As we expected, European gas markets went through another bearish week last week, with D+1 Friday closing prices down w/w by between 4% (TTF) and 5.3% (NBP). Similar to the past few weeks, the weakness at the prompt was triggered by weak demand, due to mild weather and lack of heating demand. But unlike previous weeks, the supply side is beginning to respond to this bearish market.
Indicative Russian flows into the EU seem to have fallen sharply over the past week, by 0.27 bcm w/w. The decline mostly comes from a drop in net imports into Slovakia, down w/w by 0.18 bcm, which is due to an uptick in reverse flows to Ukraine via Budince interconnector that jumped to around 20 mcm/d on Saturday, from around 12 mcm/d during October.
Total Russian flows into Ukraine from Russia also seem to be down sharply to their lowest since mid-October (as reported by UkrTransGaz), falling to 0.22 bcm on Saturday, down from a peak of 0.32 bcm/d in late October. This reduction in Russian gas could be due to the opening of a gap between hub gas and contract gas, given the sharp drops in price seen at the hubs.

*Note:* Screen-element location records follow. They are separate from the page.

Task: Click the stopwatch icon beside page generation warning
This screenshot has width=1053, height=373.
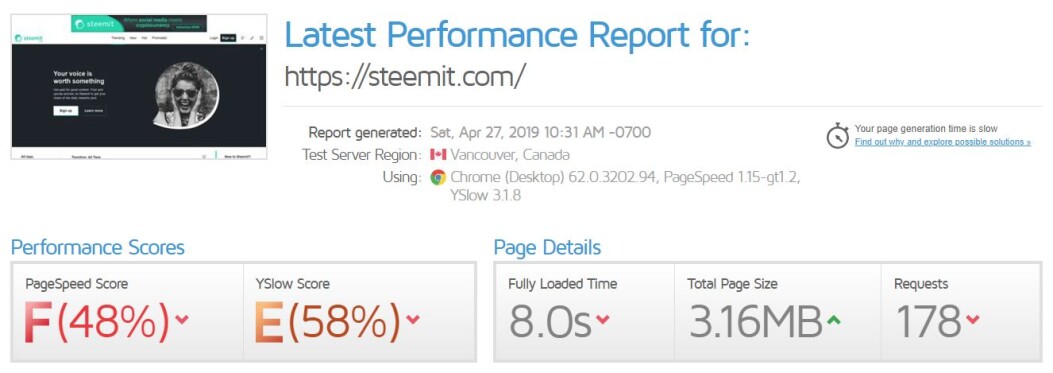Action: pyautogui.click(x=838, y=135)
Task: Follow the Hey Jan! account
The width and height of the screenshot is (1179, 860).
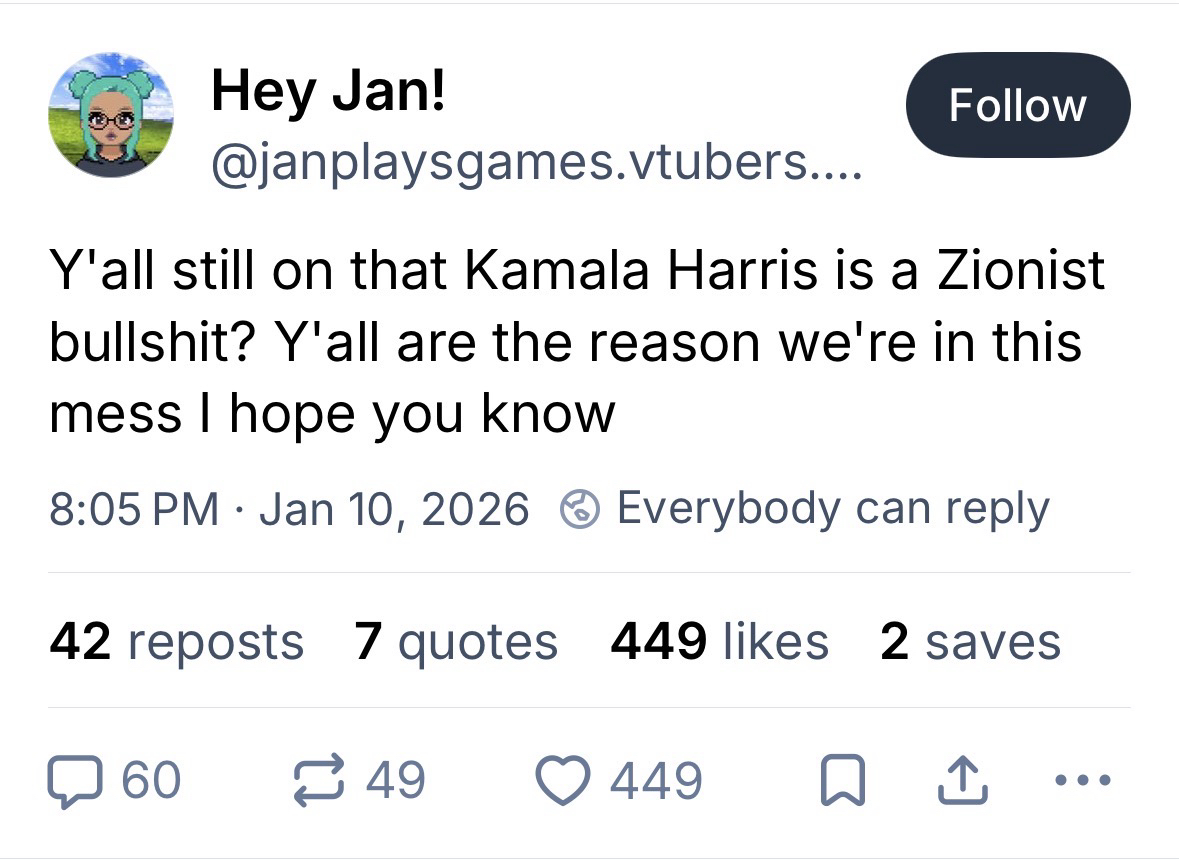Action: click(1017, 105)
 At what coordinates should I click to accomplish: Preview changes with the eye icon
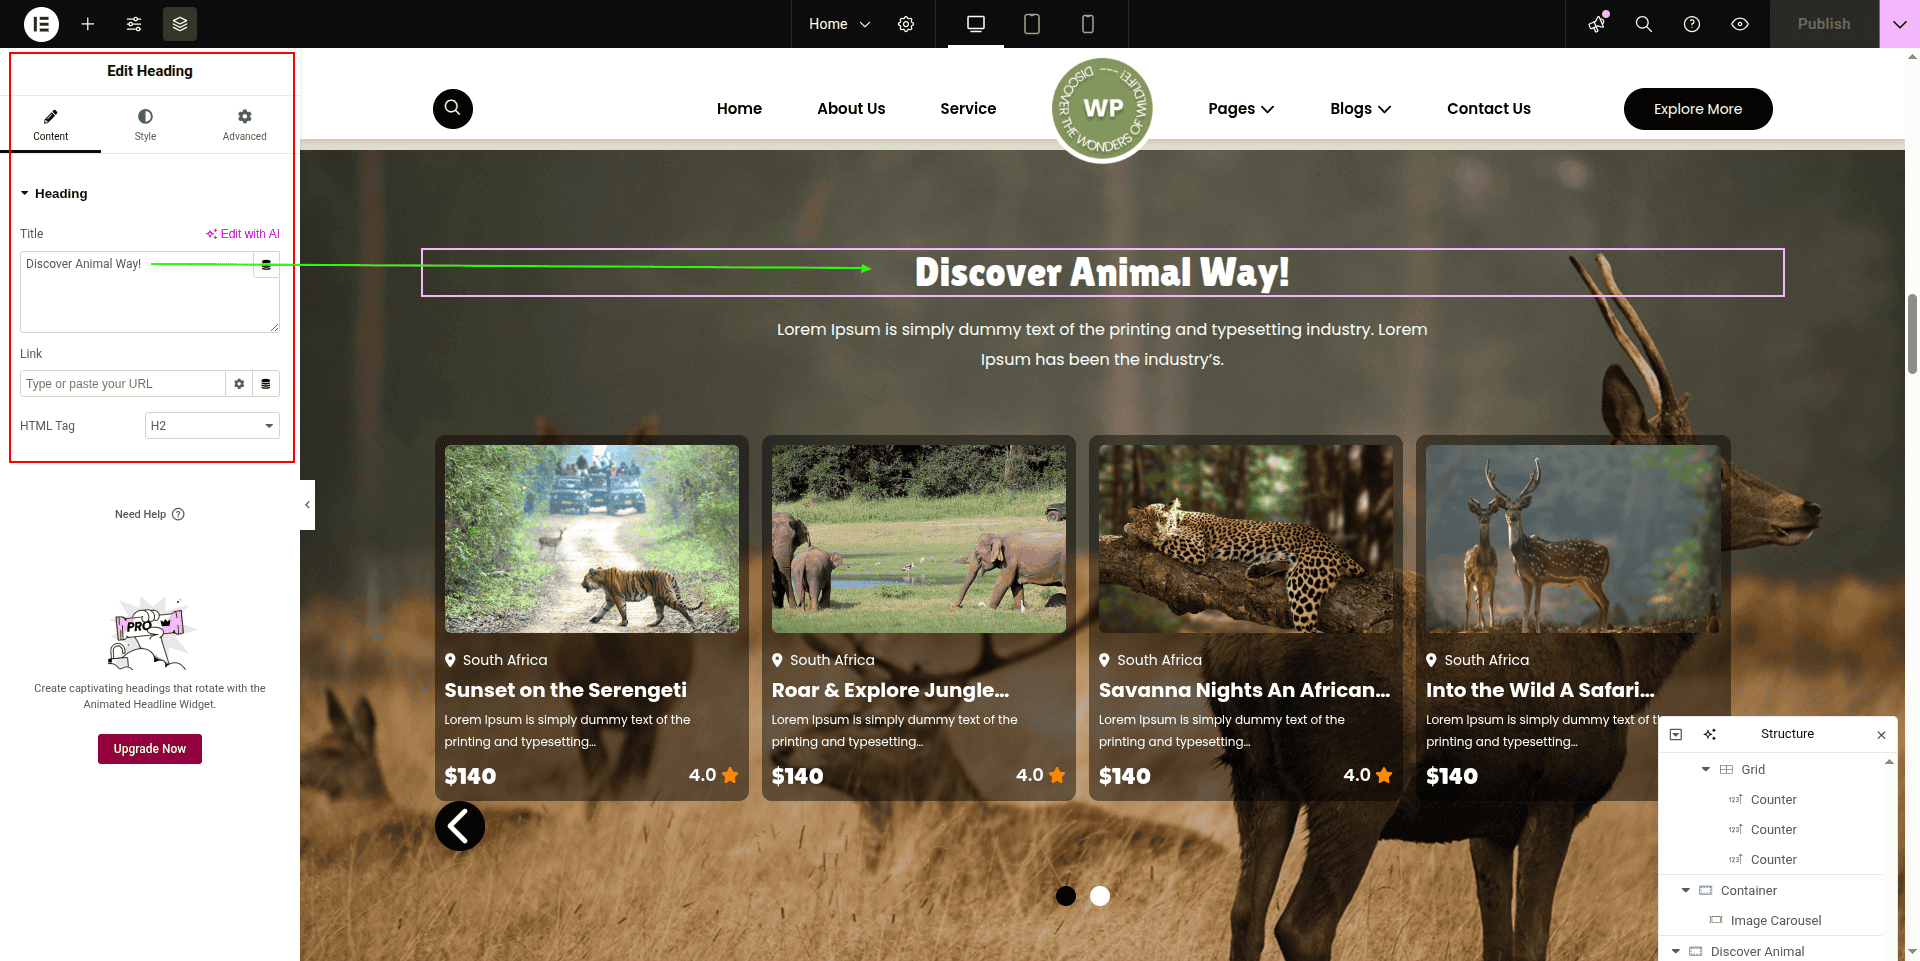pyautogui.click(x=1740, y=24)
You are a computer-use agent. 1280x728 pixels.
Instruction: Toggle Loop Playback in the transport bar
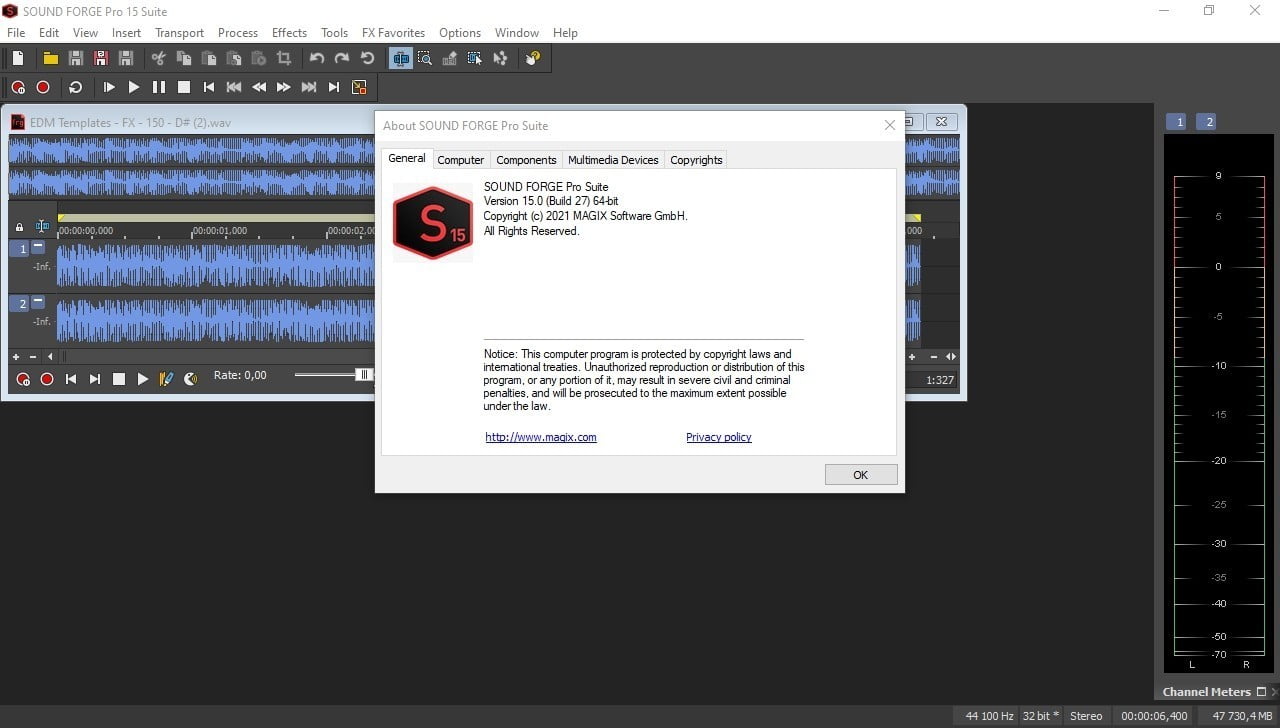point(75,88)
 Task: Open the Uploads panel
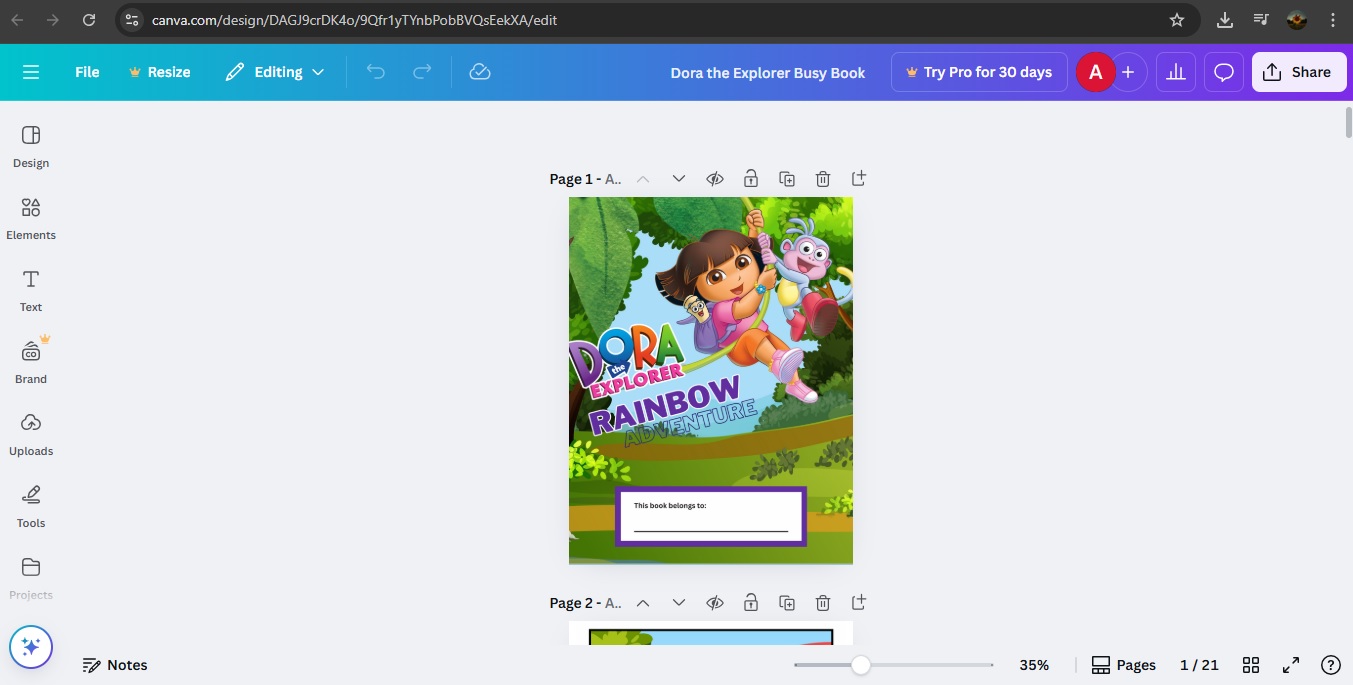click(x=31, y=434)
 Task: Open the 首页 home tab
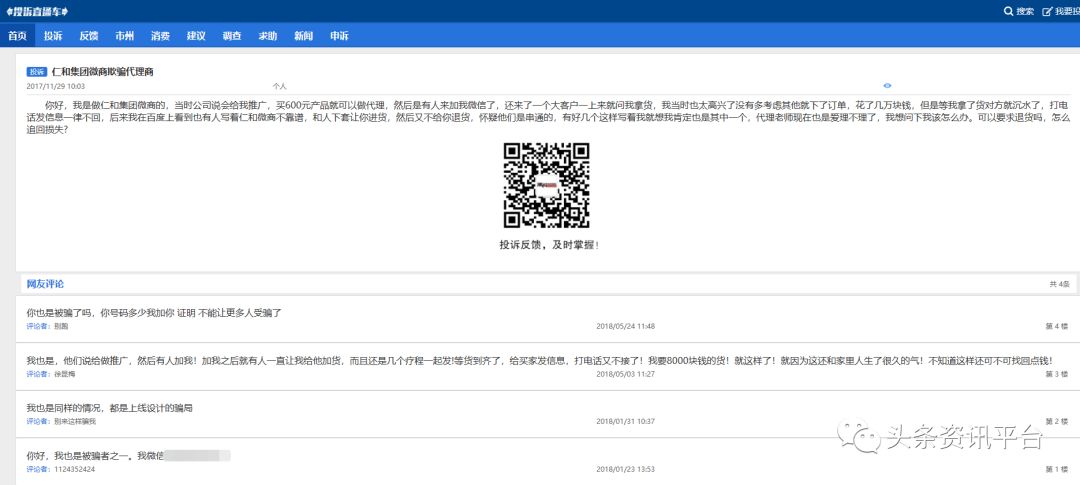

Most European storage hubs switched to withdrawal mode last week, with Europe taking 0.38 bcm out of storage, which is still around 70 mcm lower than last year’s draw over the same period. Although we did not expect substantial withdrawals, given warm weather and strong supplies, we think the net draw was mostly triggered by lower Russian takes, and hence strong withdrawals in the Baumgarten region. This could also widen the AVTP-TTF spread in the short-term.
Weather forecasts (both EC and GFS) continue to project persistent mild weather over the next two weeks. Based on the latest weather runs for next 14-day period, we expect heating demand from North European countries to be around 4.5 bcm, lower y/y by 1.3 bcm.
Supplies seem to be adjusting to weak demand and its persistently bearish outlook. LNG imports are stagnating, with ship tracking data pointing to marginally lower y/y imports, and Russian nominations seemingly weakening. With weather runs pointing to another two weeks of mild weather, demand will not be buoyant.
The fundamental UK switching support points saw some modest softening due to the lower values of both coal and carbon. The relevant UK market triggers are now around 43.3 p/therm (limit of upside), 39.0 p/therm and 34 p/therm (limit of downside). We expect prompt (D+1) prices will continue to trade at the lower level of this range, with prices this week and next not moving much below that lower value, before heading up once temperatures change.